Rows from a collection:
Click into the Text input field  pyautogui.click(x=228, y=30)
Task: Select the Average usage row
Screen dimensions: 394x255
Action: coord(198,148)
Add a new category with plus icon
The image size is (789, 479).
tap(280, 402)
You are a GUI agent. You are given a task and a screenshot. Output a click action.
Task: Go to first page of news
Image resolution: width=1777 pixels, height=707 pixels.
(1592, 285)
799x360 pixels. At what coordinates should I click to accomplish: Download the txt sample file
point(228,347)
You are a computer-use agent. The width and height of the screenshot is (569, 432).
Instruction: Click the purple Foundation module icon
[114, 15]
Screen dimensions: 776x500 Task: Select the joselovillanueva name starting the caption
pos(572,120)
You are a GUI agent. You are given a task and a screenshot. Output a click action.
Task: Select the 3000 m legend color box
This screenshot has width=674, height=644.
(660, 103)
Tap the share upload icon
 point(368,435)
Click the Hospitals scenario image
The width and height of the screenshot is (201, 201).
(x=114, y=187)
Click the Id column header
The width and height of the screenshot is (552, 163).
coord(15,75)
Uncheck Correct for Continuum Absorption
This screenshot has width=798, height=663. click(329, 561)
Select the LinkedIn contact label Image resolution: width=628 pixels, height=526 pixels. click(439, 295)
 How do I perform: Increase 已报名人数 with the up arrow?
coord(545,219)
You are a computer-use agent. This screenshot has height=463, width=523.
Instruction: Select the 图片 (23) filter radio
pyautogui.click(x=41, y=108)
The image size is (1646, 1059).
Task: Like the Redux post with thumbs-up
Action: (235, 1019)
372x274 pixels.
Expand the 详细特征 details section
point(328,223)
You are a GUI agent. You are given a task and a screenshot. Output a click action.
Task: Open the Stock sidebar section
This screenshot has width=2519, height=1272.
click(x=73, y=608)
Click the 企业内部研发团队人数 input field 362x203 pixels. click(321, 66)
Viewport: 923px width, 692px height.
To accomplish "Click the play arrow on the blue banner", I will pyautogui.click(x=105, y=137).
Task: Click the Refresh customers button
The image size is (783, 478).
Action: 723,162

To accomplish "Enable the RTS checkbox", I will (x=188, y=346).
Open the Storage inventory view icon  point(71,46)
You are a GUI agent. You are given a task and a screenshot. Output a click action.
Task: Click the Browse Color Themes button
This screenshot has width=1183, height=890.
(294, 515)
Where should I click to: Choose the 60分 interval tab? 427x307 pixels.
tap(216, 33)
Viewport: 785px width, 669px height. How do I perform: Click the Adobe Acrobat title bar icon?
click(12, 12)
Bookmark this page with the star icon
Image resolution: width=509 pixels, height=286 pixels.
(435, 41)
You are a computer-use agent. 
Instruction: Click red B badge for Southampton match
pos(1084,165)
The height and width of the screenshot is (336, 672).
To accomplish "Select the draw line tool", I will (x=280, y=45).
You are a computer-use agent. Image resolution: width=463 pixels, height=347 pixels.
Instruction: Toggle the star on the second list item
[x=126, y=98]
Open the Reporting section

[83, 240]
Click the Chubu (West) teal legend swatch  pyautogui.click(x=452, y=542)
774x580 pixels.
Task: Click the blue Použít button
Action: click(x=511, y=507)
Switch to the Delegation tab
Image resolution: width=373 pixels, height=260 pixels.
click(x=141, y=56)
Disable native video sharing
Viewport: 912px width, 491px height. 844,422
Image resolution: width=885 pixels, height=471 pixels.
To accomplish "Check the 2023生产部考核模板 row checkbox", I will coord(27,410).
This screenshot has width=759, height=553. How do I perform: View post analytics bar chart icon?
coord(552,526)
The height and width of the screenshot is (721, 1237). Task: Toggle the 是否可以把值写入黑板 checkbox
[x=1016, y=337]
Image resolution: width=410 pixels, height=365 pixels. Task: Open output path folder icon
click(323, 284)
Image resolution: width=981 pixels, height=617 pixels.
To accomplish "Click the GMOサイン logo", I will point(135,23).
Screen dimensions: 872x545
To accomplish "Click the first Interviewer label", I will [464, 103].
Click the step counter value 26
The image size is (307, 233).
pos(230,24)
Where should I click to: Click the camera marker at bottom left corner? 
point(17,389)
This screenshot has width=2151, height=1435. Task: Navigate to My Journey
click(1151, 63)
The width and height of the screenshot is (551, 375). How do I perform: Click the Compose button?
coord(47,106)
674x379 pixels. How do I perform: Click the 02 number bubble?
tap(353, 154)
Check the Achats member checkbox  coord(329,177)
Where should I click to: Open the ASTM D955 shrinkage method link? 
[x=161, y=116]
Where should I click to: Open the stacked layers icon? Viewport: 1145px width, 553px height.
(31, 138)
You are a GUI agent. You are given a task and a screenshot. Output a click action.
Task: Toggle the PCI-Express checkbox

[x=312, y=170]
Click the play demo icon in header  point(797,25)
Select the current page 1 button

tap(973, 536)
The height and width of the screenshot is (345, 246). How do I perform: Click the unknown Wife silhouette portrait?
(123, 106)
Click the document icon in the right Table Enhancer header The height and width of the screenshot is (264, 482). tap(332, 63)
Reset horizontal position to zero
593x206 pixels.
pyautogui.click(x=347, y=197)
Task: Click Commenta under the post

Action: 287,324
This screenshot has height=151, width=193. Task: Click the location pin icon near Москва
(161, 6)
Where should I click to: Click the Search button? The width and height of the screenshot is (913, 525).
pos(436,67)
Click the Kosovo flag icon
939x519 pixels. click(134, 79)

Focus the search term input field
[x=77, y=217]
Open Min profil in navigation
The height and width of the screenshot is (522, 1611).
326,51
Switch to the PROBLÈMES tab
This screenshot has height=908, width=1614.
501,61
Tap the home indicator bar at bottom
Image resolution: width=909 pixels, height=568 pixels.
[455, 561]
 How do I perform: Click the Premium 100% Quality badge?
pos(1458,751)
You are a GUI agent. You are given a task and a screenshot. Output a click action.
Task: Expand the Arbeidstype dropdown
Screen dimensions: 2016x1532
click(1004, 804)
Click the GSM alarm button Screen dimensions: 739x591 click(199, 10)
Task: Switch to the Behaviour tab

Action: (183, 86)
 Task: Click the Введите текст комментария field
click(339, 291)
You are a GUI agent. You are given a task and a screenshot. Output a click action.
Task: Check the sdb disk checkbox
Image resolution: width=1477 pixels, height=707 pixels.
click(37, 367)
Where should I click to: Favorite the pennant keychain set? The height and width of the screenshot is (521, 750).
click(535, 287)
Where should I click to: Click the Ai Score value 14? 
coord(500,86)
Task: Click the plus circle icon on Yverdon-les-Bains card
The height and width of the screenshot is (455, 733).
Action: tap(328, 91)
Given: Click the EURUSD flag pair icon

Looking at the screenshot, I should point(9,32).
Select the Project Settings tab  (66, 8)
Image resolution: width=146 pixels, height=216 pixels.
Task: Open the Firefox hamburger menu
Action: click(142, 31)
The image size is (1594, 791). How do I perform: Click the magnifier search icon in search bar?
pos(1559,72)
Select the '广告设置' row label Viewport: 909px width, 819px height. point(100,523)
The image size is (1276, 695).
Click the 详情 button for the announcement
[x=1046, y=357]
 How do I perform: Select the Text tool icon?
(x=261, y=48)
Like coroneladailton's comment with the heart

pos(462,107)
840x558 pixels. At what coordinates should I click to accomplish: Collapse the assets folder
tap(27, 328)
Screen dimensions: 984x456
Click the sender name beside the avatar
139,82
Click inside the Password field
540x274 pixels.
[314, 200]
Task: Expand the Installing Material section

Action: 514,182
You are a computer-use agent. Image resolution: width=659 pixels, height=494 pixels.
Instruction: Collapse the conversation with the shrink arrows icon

- [Goal] Copy out every row above, word for word and in the same order.

- [Answer for the task]
Click into the Text input field  pyautogui.click(x=228, y=30)
Task: Select the Average usage row
Screen dimensions: 394x255
Action: coord(198,148)
Add a new category with plus icon
The image size is (789, 479).
tap(280, 402)
You are a GUI agent. You are given a task and a screenshot. Output a click action.
Task: Go to first page of news
Image resolution: width=1777 pixels, height=707 pixels.
(1592, 285)
799x360 pixels. At what coordinates should I click to accomplish: Download the txt sample file
point(228,347)
You are a computer-use agent. The width and height of the screenshot is (569, 432).
Instruction: Click the purple Foundation module icon
[114, 15]
Screen dimensions: 776x500 Task: Select the joselovillanueva name starting the caption
pos(572,120)
You are a GUI agent. You are given a task and a screenshot. Output a click action.
Task: Select the 3000 m legend color box
This screenshot has width=674, height=644.
(660, 103)
Tap the share upload icon
 point(368,435)
Click the Hospitals scenario image
The width and height of the screenshot is (201, 201).
(x=114, y=187)
Click the Id column header
The width and height of the screenshot is (552, 163).
coord(15,75)
Uncheck Correct for Continuum Absorption
This screenshot has width=798, height=663. click(329, 561)
Select the LinkedIn contact label Image resolution: width=628 pixels, height=526 pixels. click(439, 295)
 How do I perform: Increase 已报名人数 with the up arrow?
coord(545,219)
You are a computer-use agent. This screenshot has height=463, width=523.
Instruction: Select the 图片 (23) filter radio
pyautogui.click(x=41, y=108)
The image size is (1646, 1059).
Task: Like the Redux post with thumbs-up
Action: (235, 1019)
372x274 pixels.
Expand the 详细特征 details section
point(328,223)
You are a GUI agent. You are given a task and a screenshot. Output a click action.
Task: Open the Stock sidebar section
This screenshot has width=2519, height=1272.
click(x=73, y=608)
Click the 企业内部研发团队人数 input field 362x203 pixels. click(321, 66)
Viewport: 923px width, 692px height.
To accomplish "Click the play arrow on the blue banner", I will pyautogui.click(x=105, y=137).
Task: Click the Refresh customers button
The image size is (783, 478).
Action: 723,162

To accomplish "Enable the RTS checkbox", I will (x=188, y=346).
Open the Storage inventory view icon  point(71,46)
You are a GUI agent. You are given a task and a screenshot. Output a click action.
Task: Click the Browse Color Themes button
This screenshot has width=1183, height=890.
(294, 515)
Where should I click to: Choose the 60分 interval tab? 427x307 pixels.
tap(216, 33)
Viewport: 785px width, 669px height. How do I perform: Click the Adobe Acrobat title bar icon?
click(12, 12)
Bookmark this page with the star icon
Image resolution: width=509 pixels, height=286 pixels.
(435, 41)
You are a computer-use agent. 
Instruction: Click red B badge for Southampton match
pos(1084,165)
The height and width of the screenshot is (336, 672).
To accomplish "Select the draw line tool", I will (x=280, y=45).
You are a computer-use agent. Image resolution: width=463 pixels, height=347 pixels.
Instruction: Toggle the star on the second list item
[x=126, y=98]
Open the Reporting section

[83, 240]
Click the Chubu (West) teal legend swatch  pyautogui.click(x=452, y=542)
774x580 pixels.
Task: Click the blue Použít button
Action: click(x=511, y=507)
Switch to the Delegation tab
Image resolution: width=373 pixels, height=260 pixels.
click(x=141, y=56)
Disable native video sharing
Viewport: 912px width, 491px height. 844,422
Image resolution: width=885 pixels, height=471 pixels.
To accomplish "Check the 2023生产部考核模板 row checkbox", I will coord(27,410).
This screenshot has width=759, height=553. How do I perform: View post analytics bar chart icon?
coord(552,526)
The height and width of the screenshot is (721, 1237). Task: Toggle the 是否可以把值写入黑板 checkbox
[x=1016, y=337]
Image resolution: width=410 pixels, height=365 pixels. Task: Open output path folder icon
click(323, 284)
Image resolution: width=981 pixels, height=617 pixels.
To accomplish "Click the GMOサイン logo", I will point(135,23).
Screen dimensions: 872x545
To accomplish "Click the first Interviewer label", I will [464, 103].
Click the step counter value 26
The image size is (307, 233).
pos(230,24)
Where should I click to: Click the camera marker at bottom left corner? 
point(17,389)
This screenshot has width=2151, height=1435. Task: Navigate to My Journey
click(1151, 63)
The width and height of the screenshot is (551, 375). How do I perform: Click the Compose button?
coord(47,106)
674x379 pixels. How do I perform: Click the 02 number bubble?
tap(353, 154)
Check the Achats member checkbox  coord(329,177)
Where should I click to: Open the ASTM D955 shrinkage method link? 
[x=161, y=116]
Where should I click to: Open the stacked layers icon? Viewport: 1145px width, 553px height.
(31, 138)
You are a GUI agent. You are given a task and a screenshot. Output a click action.
Task: Toggle the PCI-Express checkbox

[x=312, y=170]
Click the play demo icon in header  point(797,25)
Select the current page 1 button

tap(973, 536)
The height and width of the screenshot is (345, 246). How do I perform: Click the unknown Wife silhouette portrait?
(123, 106)
Click the document icon in the right Table Enhancer header The height and width of the screenshot is (264, 482). tap(332, 63)
Reset horizontal position to zero
593x206 pixels.
pyautogui.click(x=347, y=197)
Task: Click Commenta under the post

Action: 287,324
This screenshot has height=151, width=193. Task: Click the location pin icon near Москва
(161, 6)
Where should I click to: Click the Search button? The width and height of the screenshot is (913, 525).
pos(436,67)
Click the Kosovo flag icon
939x519 pixels. click(134, 79)

Focus the search term input field
[x=77, y=217]
Open Min profil in navigation
The height and width of the screenshot is (522, 1611).
326,51
Switch to the PROBLÈMES tab
This screenshot has height=908, width=1614.
501,61
Tap the home indicator bar at bottom
Image resolution: width=909 pixels, height=568 pixels.
[455, 561]
 How do I perform: Click the Premium 100% Quality badge?
pos(1458,751)
You are a GUI agent. You are given a task and a screenshot. Output a click action.
Task: Expand the Arbeidstype dropdown
Screen dimensions: 2016x1532
click(1004, 804)
Click the GSM alarm button Screen dimensions: 739x591 click(199, 10)
Task: Switch to the Behaviour tab

Action: (183, 86)
 Task: Click the Введите текст комментария field
click(339, 291)
You are a GUI agent. You are given a task and a screenshot. Output a click action.
Task: Check the sdb disk checkbox
Image resolution: width=1477 pixels, height=707 pixels.
click(37, 367)
Where should I click to: Favorite the pennant keychain set? The height and width of the screenshot is (521, 750).
click(535, 287)
Where should I click to: Click the Ai Score value 14? 
coord(500,86)
Task: Click the plus circle icon on Yverdon-les-Bains card
The height and width of the screenshot is (455, 733).
Action: tap(328, 91)
Given: Click the EURUSD flag pair icon

Looking at the screenshot, I should point(9,32).
Select the Project Settings tab  (66, 8)
Image resolution: width=146 pixels, height=216 pixels.
Task: Open the Firefox hamburger menu
Action: click(142, 31)
The image size is (1594, 791). How do I perform: Click the magnifier search icon in search bar?
pos(1559,72)
Select the '广告设置' row label Viewport: 909px width, 819px height. point(100,523)
The image size is (1276, 695).
Click the 详情 button for the announcement
[x=1046, y=357]
 How do I perform: Select the Text tool icon?
(x=261, y=48)
Like coroneladailton's comment with the heart

pos(462,107)
840x558 pixels. At what coordinates should I click to accomplish: Collapse the assets folder
tap(27, 328)
Screen dimensions: 984x456
Click the sender name beside the avatar
139,82
Click inside the Password field
540x274 pixels.
[314, 200]
Task: Expand the Installing Material section

Action: 514,182
You are a computer-use agent. Image resolution: width=659 pixels, height=494 pixels.
Instruction: Collapse the conversation with the shrink arrows icon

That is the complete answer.